Records for finding described items
══════

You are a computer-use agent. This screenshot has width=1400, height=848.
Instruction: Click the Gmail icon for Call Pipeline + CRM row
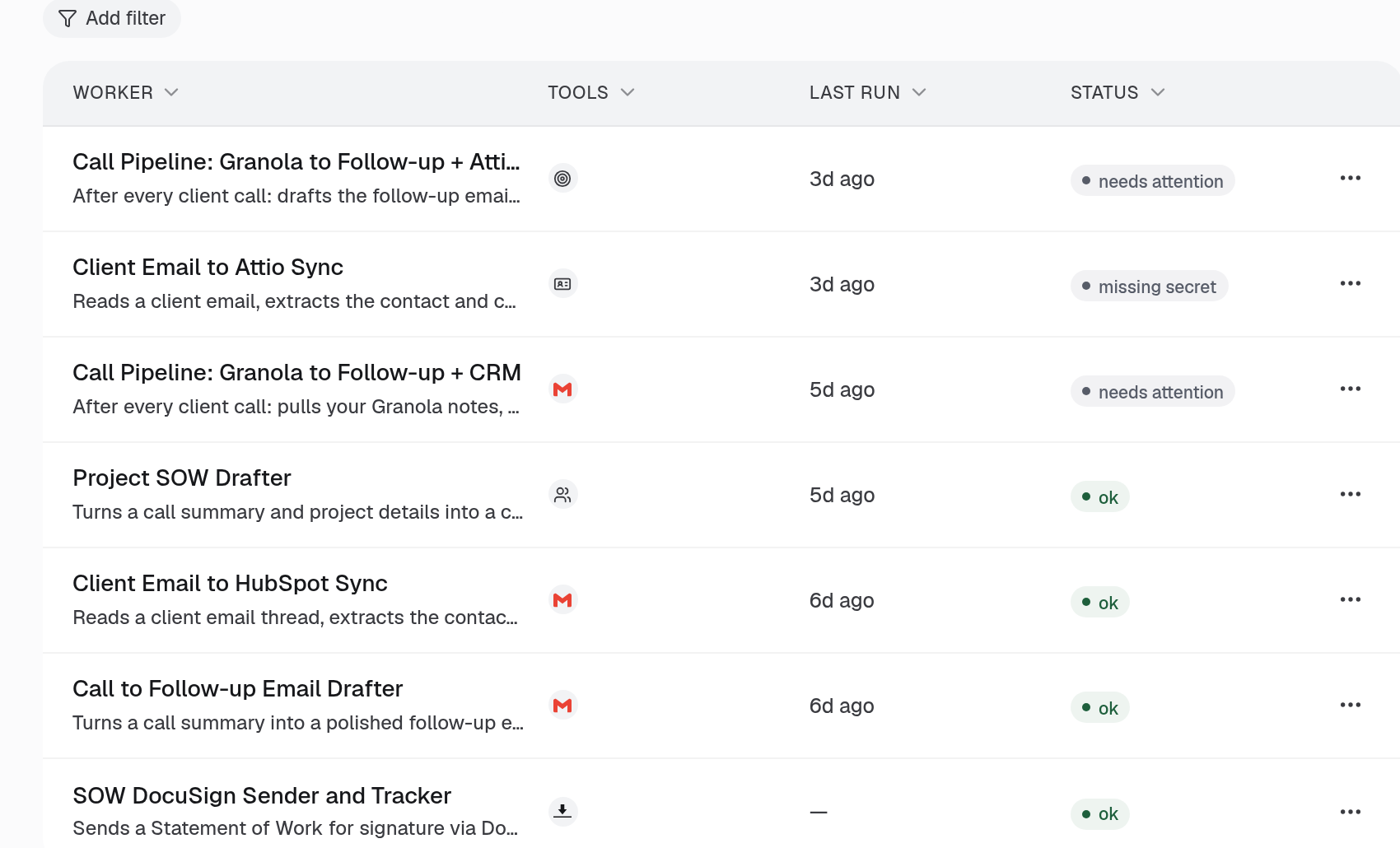click(562, 389)
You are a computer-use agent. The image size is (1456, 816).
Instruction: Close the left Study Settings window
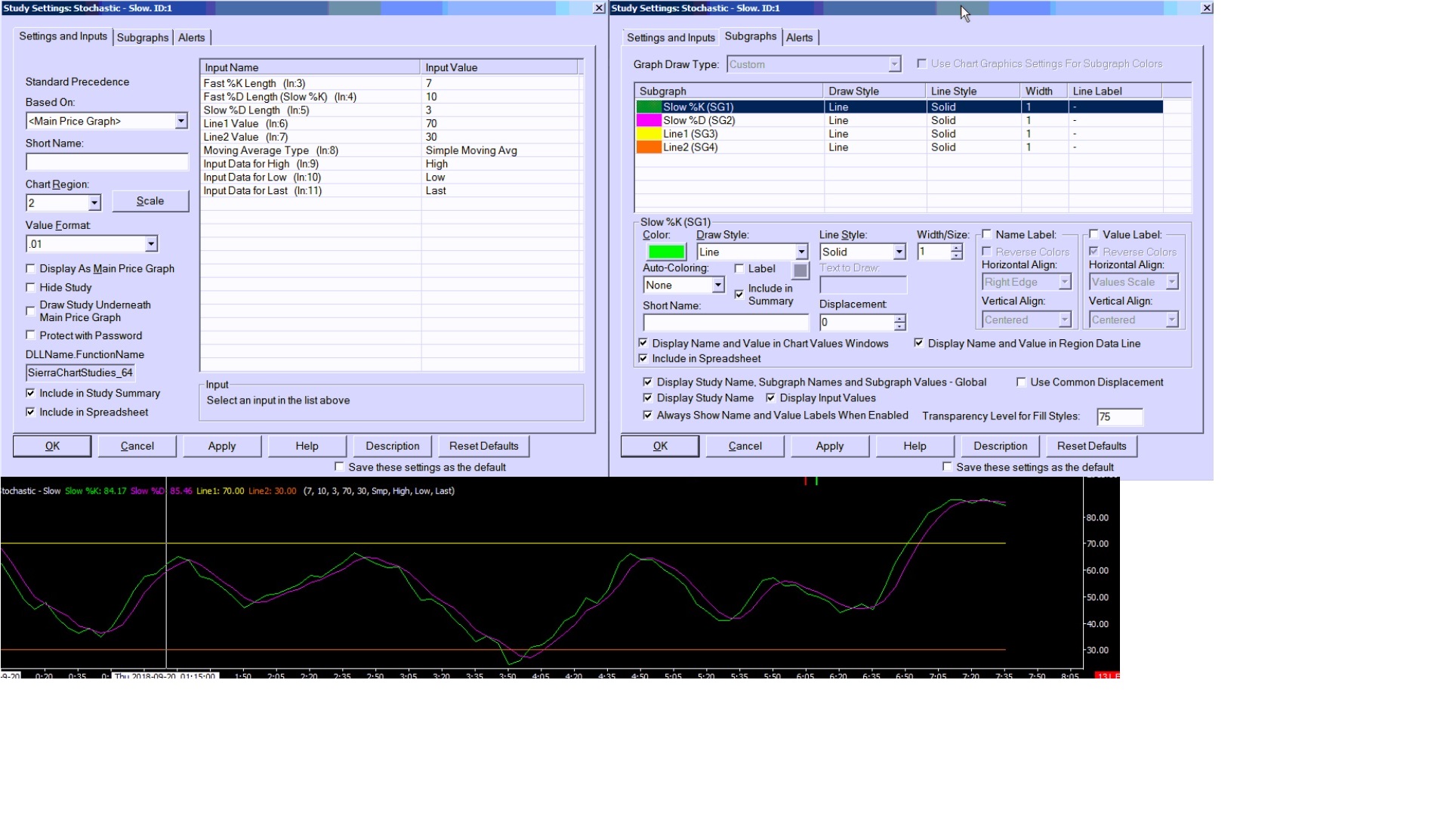point(599,8)
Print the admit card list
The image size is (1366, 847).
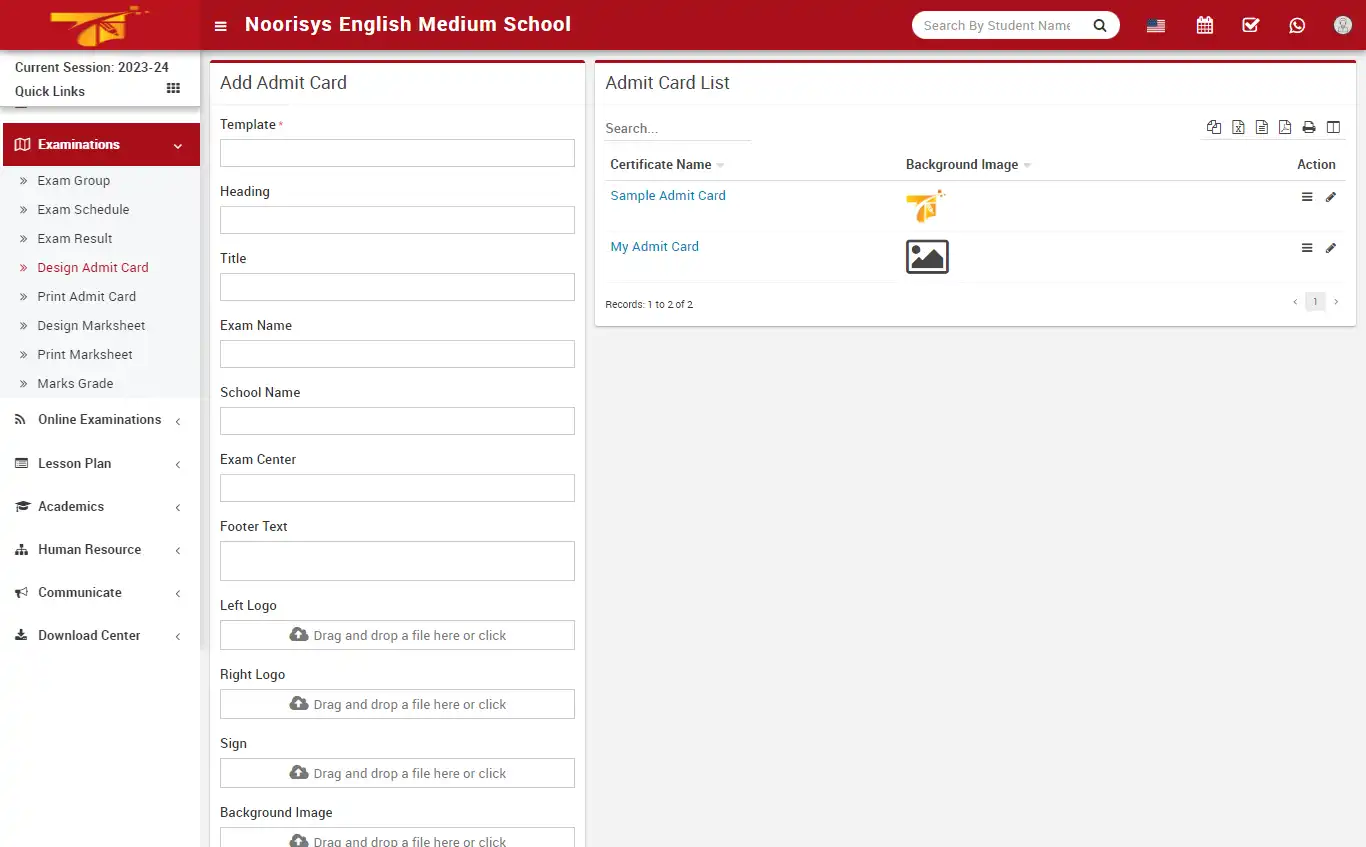tap(1309, 127)
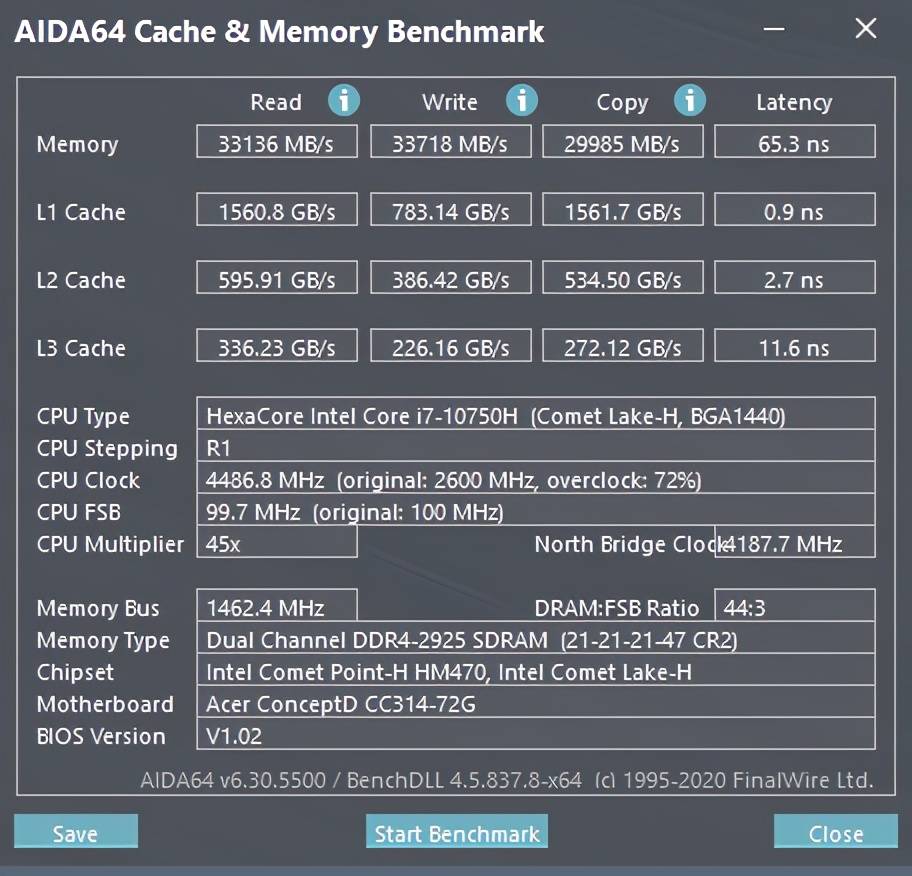Click the L3 Cache Write value
This screenshot has height=876, width=912.
[x=451, y=346]
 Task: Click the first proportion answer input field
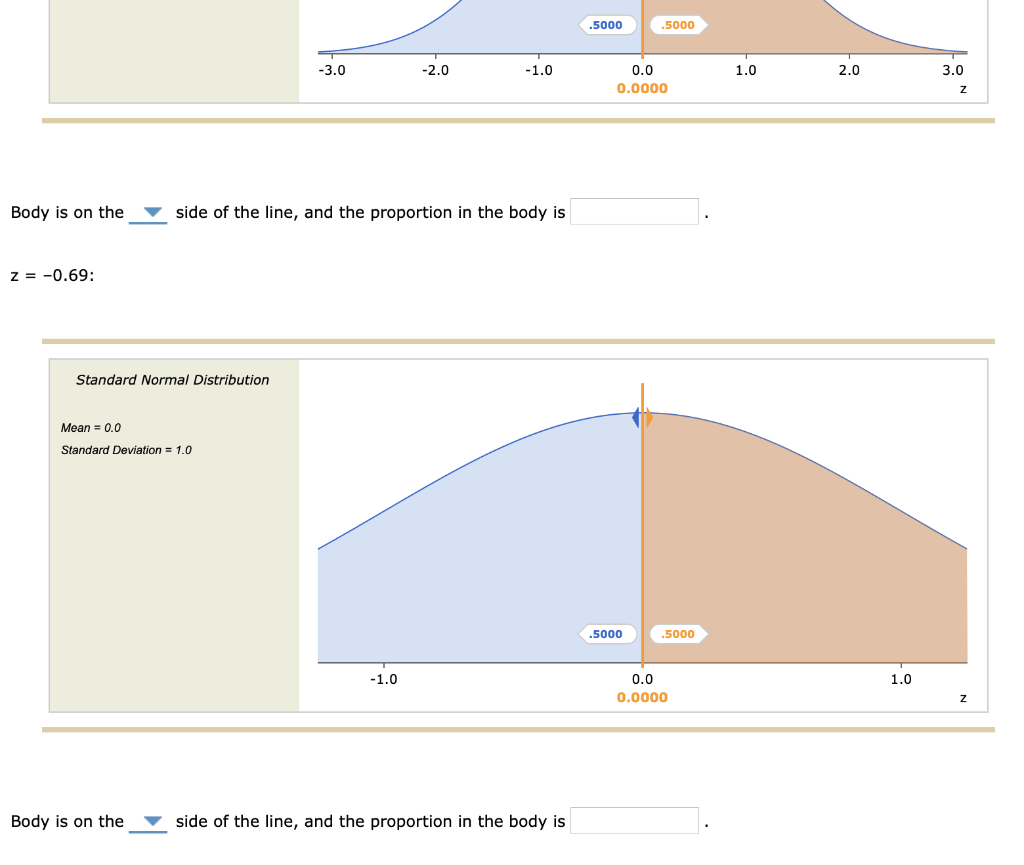click(633, 211)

══════

- Stated problem:
Could you render every line of the listing above as a Markdown table with the columns "Row" and "Line", numbering the rows, skipping blank lines, and leaving out the pictures?

- Worked answer:
| Row | Line |
|---|---|
| 1 | You are a computer-use agent. This screenshot has width=1400, height=848. |
| 2 | Instruction: Click the Gmail icon for Call Pipeline + CRM row |
| 3 | click(562, 389) |
| 4 | You are a computer-use agent. The image size is (1456, 816). |
| 5 | Instruction: Close the left Study Settings window |
| 6 | point(599,8) |
| 7 | Print the admit card list |
| 8 | The image size is (1366, 847). |
| 9 | tap(1309, 127) |
| 10 | Click the L3 Cache Write value |
| 11 | This screenshot has height=876, width=912. |
| 12 | [x=451, y=346] |
| 13 |  Task: Click the first proportion answer input field |
| 14 | click(633, 211) |